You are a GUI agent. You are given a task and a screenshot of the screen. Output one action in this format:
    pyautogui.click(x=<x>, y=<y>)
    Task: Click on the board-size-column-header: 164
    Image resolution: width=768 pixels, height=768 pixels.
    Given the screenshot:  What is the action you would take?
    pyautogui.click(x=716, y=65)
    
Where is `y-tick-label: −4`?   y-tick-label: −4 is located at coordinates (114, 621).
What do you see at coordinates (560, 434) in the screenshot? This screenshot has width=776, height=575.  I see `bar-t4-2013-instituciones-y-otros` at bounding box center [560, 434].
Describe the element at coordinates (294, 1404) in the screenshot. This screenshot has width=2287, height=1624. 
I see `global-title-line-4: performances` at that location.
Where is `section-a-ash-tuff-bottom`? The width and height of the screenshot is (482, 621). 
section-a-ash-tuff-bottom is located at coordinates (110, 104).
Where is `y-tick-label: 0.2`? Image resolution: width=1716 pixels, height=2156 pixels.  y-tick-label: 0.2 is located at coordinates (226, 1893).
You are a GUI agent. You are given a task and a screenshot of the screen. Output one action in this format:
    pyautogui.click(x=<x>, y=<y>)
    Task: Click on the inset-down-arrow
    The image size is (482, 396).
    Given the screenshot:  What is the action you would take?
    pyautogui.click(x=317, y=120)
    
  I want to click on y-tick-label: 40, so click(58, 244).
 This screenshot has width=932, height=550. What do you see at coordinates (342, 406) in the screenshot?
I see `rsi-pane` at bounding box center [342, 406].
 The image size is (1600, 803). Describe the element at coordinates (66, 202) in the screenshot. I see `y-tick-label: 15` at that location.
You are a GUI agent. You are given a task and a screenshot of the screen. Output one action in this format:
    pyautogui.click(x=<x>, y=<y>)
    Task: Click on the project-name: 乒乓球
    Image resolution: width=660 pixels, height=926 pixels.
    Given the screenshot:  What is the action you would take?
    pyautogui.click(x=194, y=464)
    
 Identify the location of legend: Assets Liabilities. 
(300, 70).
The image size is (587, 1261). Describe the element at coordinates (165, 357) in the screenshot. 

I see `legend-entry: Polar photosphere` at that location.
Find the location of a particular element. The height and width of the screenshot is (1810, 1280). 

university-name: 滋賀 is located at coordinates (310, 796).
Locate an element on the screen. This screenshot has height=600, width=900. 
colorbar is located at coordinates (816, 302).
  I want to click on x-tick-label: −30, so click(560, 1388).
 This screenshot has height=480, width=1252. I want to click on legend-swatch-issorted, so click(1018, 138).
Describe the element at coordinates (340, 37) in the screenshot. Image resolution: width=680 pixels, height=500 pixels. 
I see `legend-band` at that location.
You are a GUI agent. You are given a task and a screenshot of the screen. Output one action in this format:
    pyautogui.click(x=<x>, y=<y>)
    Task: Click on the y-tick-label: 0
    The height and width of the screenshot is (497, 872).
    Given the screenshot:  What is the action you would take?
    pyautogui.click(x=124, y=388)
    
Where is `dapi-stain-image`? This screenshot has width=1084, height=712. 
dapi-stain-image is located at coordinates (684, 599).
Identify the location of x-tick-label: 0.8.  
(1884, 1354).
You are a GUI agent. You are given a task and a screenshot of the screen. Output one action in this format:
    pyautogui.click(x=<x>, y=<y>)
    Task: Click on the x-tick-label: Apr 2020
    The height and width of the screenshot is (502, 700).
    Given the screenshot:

▸ WHAT IS NEEDED
Report, copied in full, every line of the listing that contains the string "dapi". The match is case-sensitive.

▸ SOLUTION
Where is `dapi-stain-image`? This screenshot has width=1084, height=712. 
dapi-stain-image is located at coordinates (684, 599).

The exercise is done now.